Le affermazioni del ministro Adolfo Urso sull’ex ILVA hanno scatenato la dura reazione di Europa Verde, che le definisce “irresponsabili”. Il ministro ha dichiarato che l’obiettivo della vendita dell’impianto è trasformarlo nel più grande e avanzato sito siderurgico green d’Europa e ha annunciato che il governo Meloni ha chiesto all’UE di modificare il CBAM (Carbon Border Adjustment Mechanism), il meccanismo che assegna un prezzo alle emissioni industriali. Inoltre, ha rassicurato di non avere preoccupazioni sul futuro dello stabilimento di Taranto.
Di tutt’altro avviso Europa Verde, che denuncia il rischio per la salute dei cittadini e dei lavoratori, oltre allo spreco di risorse pubbliche su impianti obsoleti invece di investire in un rilancio sostenibile del territorio. “Il ministro non è preoccupato perché il suo unico obiettivo è vendere l’ILVA, non tutelare Taranto. La cessione andrà in porto tra sconti, rinvii, immunità penali, agevolazioni e norme su misura”, attaccano Rosa D’Amato, commissaria regionale, e Gregorio Mariggiò, co-portavoce provinciale.
Europa Verde critica anche la gestione del governo, accusato di favorire gli acquirenti con l’immunità penale prevista dal decreto Salva ILVA del 2022 e di rinviare il rinnovo dell’AIA (Autorizzazione Integrata Ambientale). Inoltre, il recente decreto n. 5/2025 affiderebbe la valutazione del danno sanitario all’azienda stessa, suscitando timori per la tutela ambientale.

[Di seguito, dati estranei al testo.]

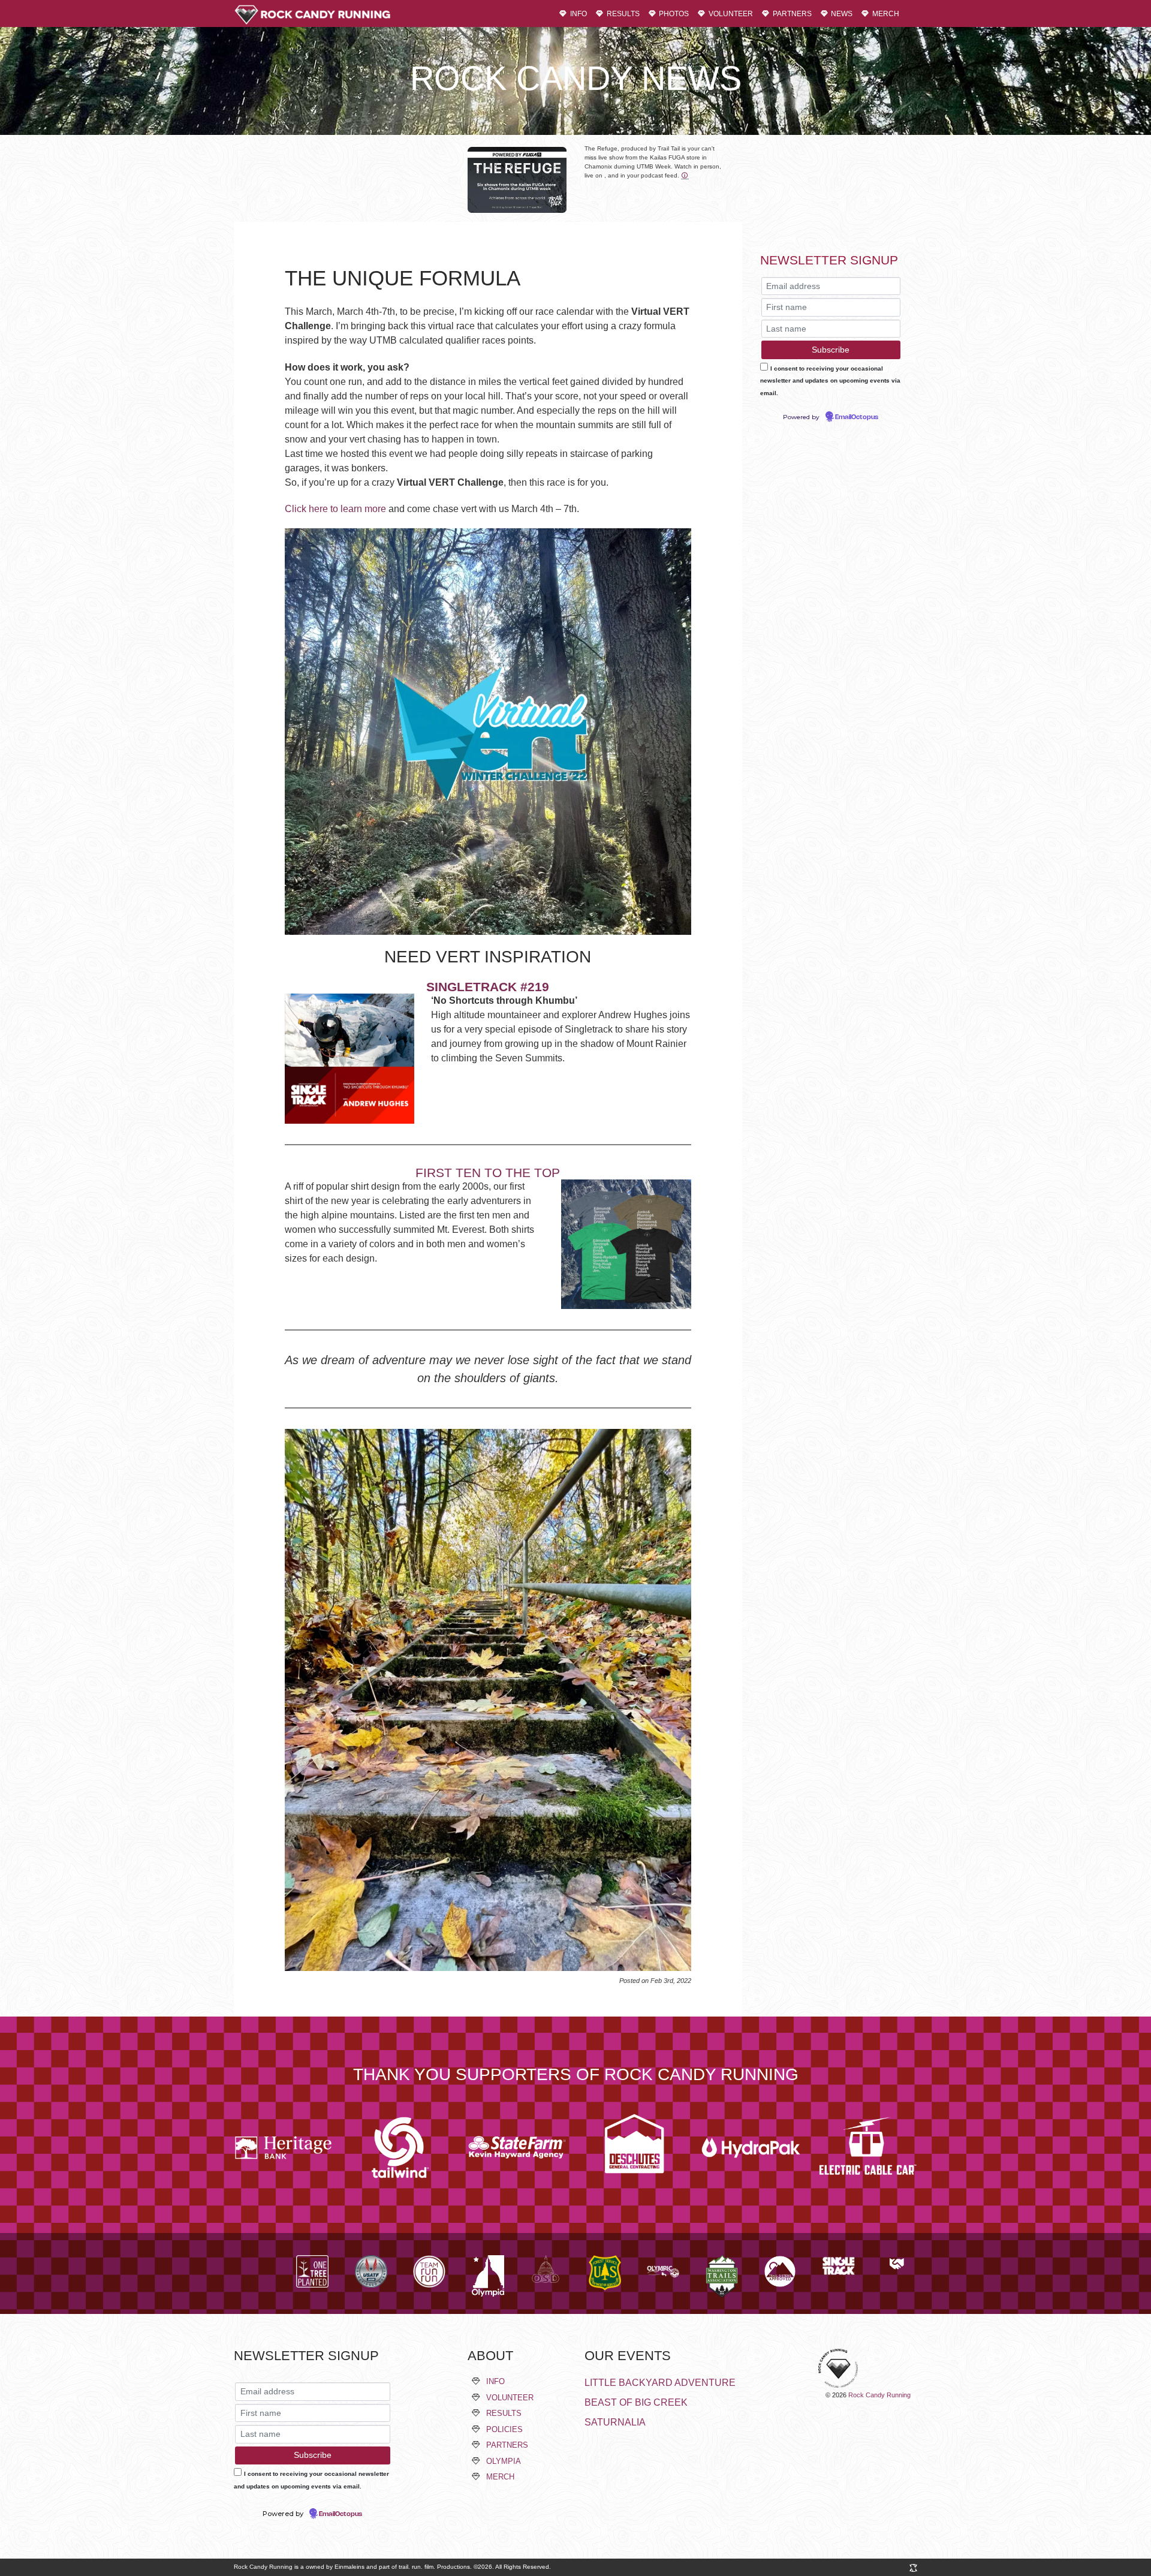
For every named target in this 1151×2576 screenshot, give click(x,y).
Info (577, 13)
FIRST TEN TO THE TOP (487, 1172)
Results (622, 13)
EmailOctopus (856, 417)
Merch (884, 13)
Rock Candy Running (879, 2395)
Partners (791, 13)
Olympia (503, 2461)
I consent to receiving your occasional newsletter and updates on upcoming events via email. (830, 380)
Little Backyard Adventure (660, 2383)
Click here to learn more (335, 509)
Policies (504, 2429)
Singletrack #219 (487, 987)
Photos (673, 13)
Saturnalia (615, 2422)
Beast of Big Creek (636, 2402)
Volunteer (730, 13)
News (840, 13)
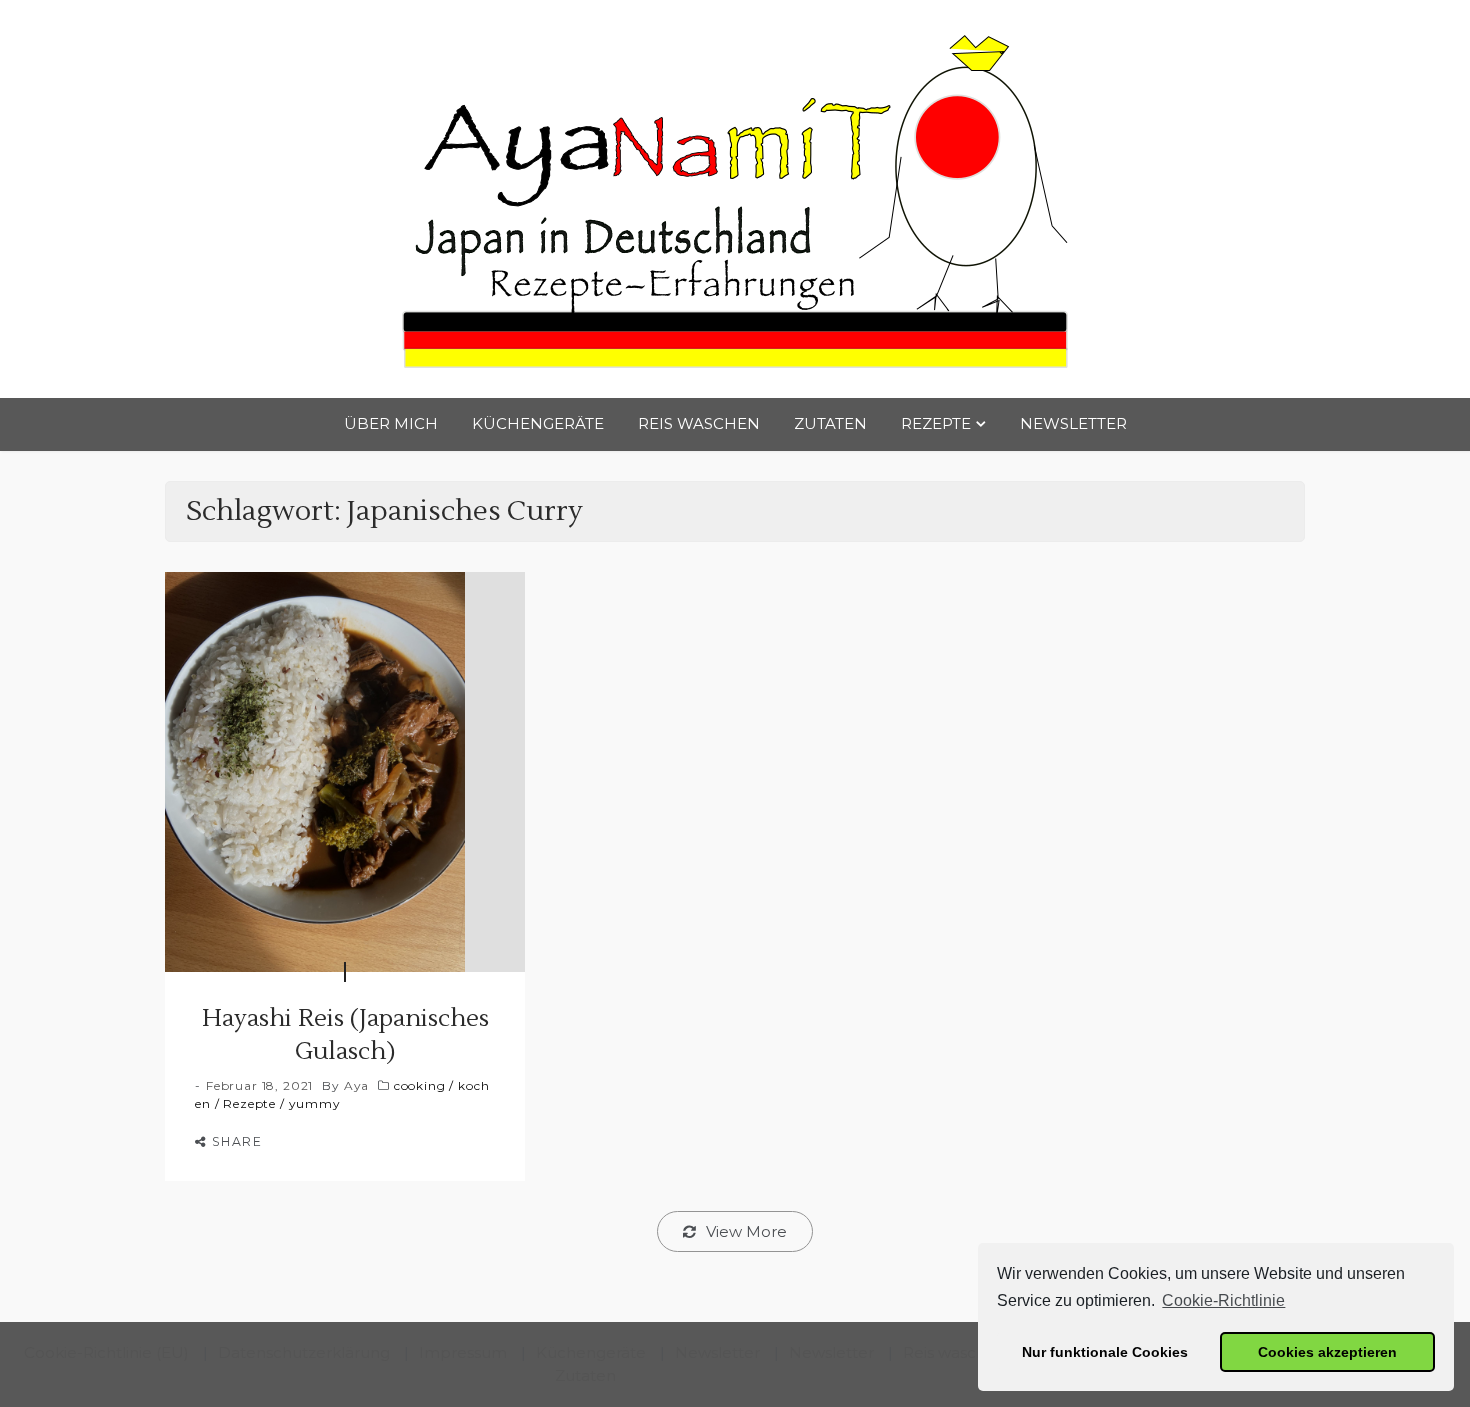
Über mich (391, 423)
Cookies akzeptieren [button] (1327, 1352)
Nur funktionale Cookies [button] (1105, 1352)
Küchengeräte (538, 423)
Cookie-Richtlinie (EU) (106, 1352)
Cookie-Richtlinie (1223, 1300)
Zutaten (830, 423)
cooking (420, 1085)
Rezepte (936, 423)
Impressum (463, 1352)
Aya (357, 1085)
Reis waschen (699, 423)
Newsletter (1073, 423)
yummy (315, 1103)
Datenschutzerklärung (304, 1352)
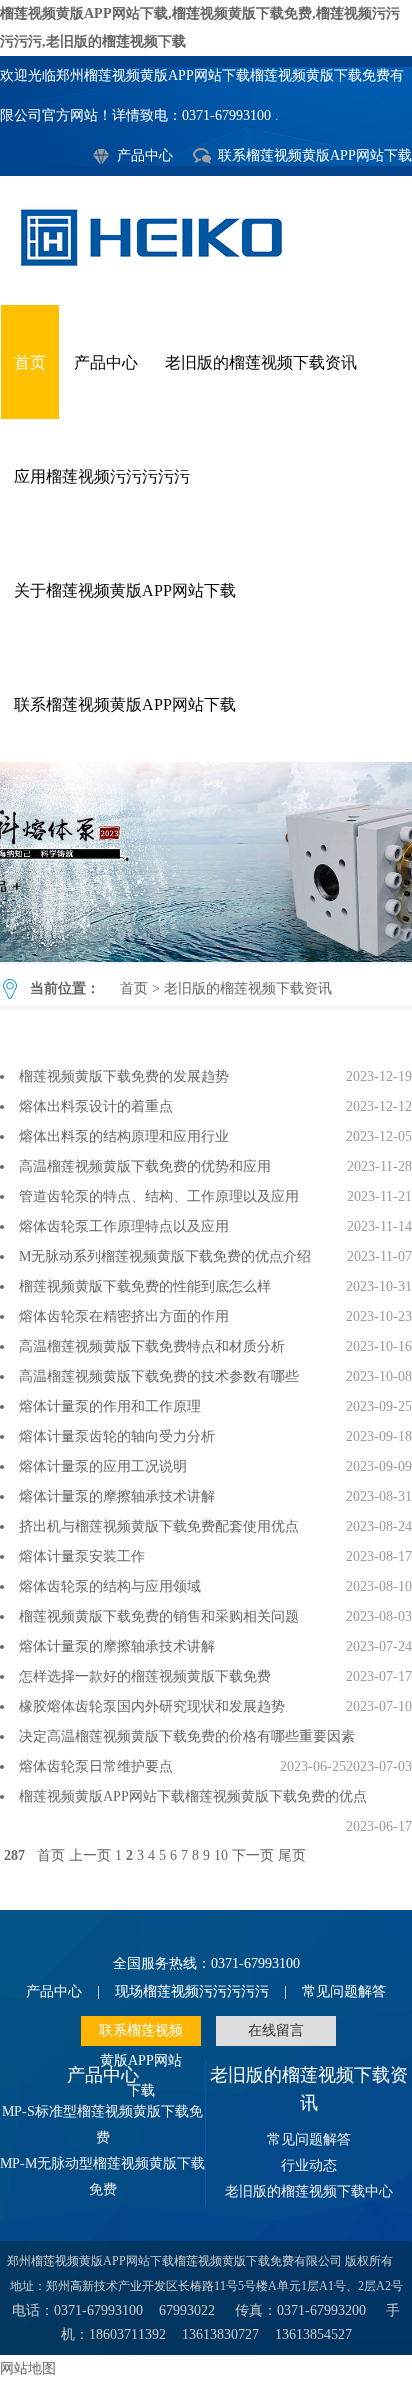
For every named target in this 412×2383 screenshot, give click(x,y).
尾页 (292, 1855)
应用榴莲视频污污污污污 (102, 476)
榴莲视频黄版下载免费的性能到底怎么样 (145, 1286)
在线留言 (276, 2030)
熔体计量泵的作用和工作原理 (110, 1406)
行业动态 (309, 2165)
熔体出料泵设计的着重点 (96, 1106)
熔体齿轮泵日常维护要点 (96, 1766)
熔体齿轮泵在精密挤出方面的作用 (124, 1316)
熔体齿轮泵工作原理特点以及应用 (124, 1226)
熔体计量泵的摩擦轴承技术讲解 (117, 1496)
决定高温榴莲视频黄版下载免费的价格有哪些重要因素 (187, 1736)
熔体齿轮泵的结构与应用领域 (110, 1586)
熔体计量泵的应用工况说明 (103, 1466)
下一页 (253, 1855)
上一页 (90, 1855)
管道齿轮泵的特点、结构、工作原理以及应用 (159, 1196)
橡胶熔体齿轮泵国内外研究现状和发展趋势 (152, 1706)
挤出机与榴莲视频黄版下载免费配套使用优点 (159, 1526)
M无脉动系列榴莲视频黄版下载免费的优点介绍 (165, 1256)
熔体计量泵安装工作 (82, 1556)
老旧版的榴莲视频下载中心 (309, 2191)
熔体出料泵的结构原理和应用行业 (124, 1136)
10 (221, 1855)
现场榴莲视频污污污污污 (192, 1991)
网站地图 (28, 2368)
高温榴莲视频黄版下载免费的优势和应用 (145, 1166)
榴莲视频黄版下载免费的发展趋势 (124, 1076)
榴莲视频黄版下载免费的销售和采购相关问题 (159, 1616)
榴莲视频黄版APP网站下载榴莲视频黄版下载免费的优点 (193, 1796)
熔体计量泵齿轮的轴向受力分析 (117, 1436)
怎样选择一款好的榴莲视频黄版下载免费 (145, 1676)
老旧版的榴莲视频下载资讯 (261, 362)
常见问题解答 (344, 1991)
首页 (30, 362)
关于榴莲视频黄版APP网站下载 (125, 590)
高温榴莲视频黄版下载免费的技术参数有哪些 (159, 1376)
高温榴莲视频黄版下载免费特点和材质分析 (152, 1346)
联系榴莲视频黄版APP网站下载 (315, 155)
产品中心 (145, 155)
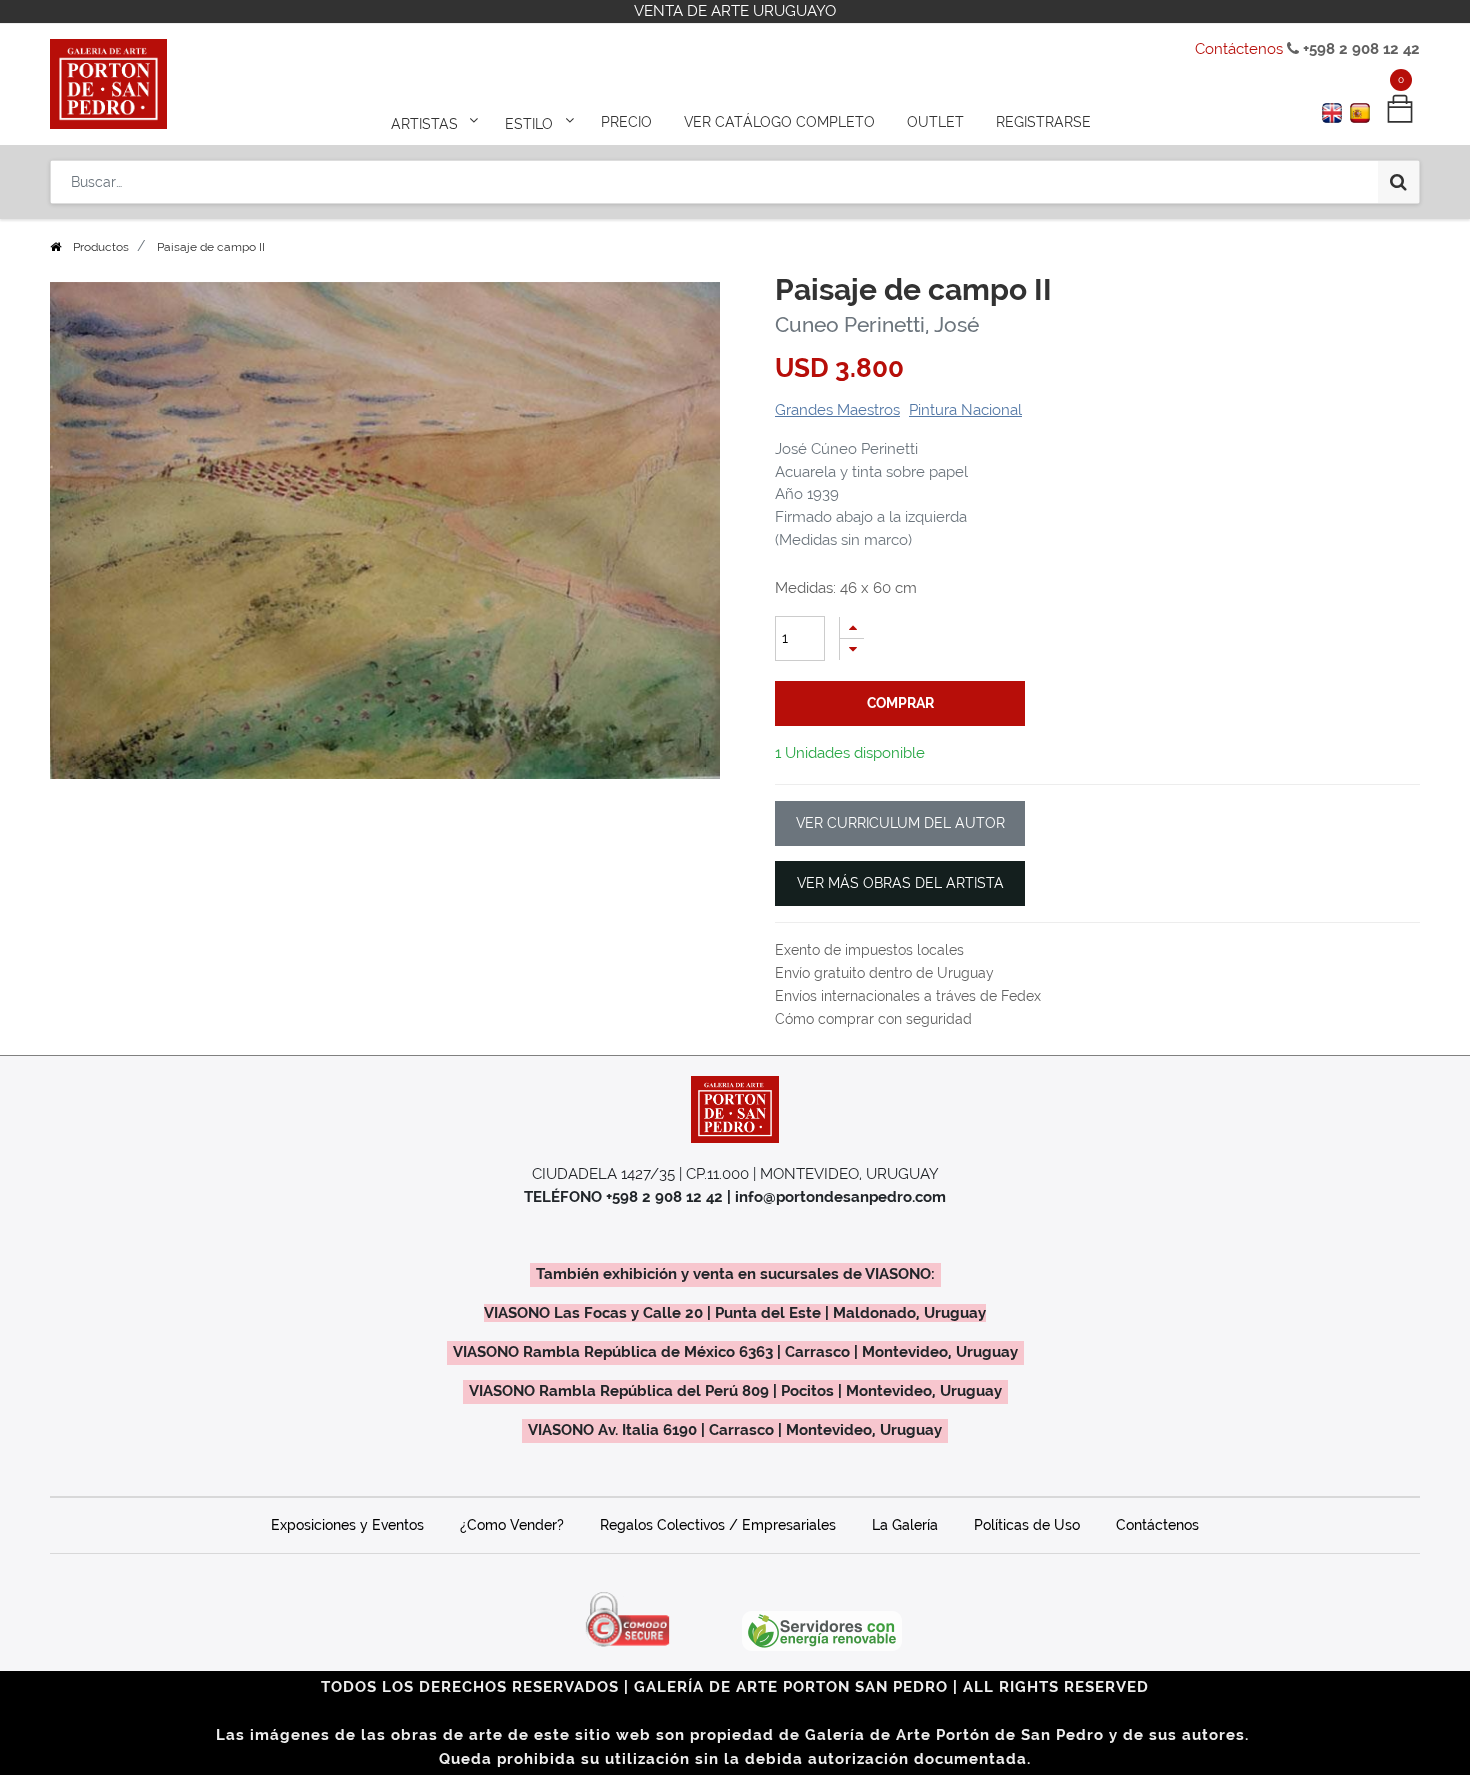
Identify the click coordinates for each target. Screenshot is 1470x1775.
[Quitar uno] (852, 649)
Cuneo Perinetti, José (877, 324)
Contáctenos (1239, 49)
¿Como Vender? (512, 1525)
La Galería (905, 1525)
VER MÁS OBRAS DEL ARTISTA (900, 883)
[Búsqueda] (1398, 182)
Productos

Particolarmente grave, secondo Europa Verde, sarebbe la volontà del governo di modificare il CBAM, una mossa che – affermano – mira a consentire la produzione d’acciaio senza vincoli ambientali, contravvenendo ai principi della Costituzione. “Nel 2022 la Carta è stata modificata proprio per rafforzare la tutela ambientale, mentre ora si vuole andare nella direzione opposta”.
Un altro punto critico riguarda i tempi e la fattibilità della decarbonizzazione dello stabilimento. Secondo esperti del settore ascoltati in audizione parlamentare, come Gozi di FederAcciai e Bernabé, ex AD di Acciaierie d’Italia, servirebbero almeno dieci anni per la transizione. “Nel frattempo, gli altiforni continueranno a funzionare, mantenendo intatti i rischi per la salute pubblica”, sottolineano gli esponenti del partito ambientalista.
Dubbi anche sulle alternative energetiche: “Si parla di idrogeno verde, ma una delle cordate interessate all’acquisto propone un rigassificatore, quindi altro che transizione ecologica”.
“La decarbonizzazione dell’ILVA di Taranto è solo fantascienza”, concludono D’Amato e Mariggiò, lanciando un appello ai parlamentari affinché blocchino il decreto n. 5/2025, giudicato “fortemente lesivo dei diritti costituzionali”.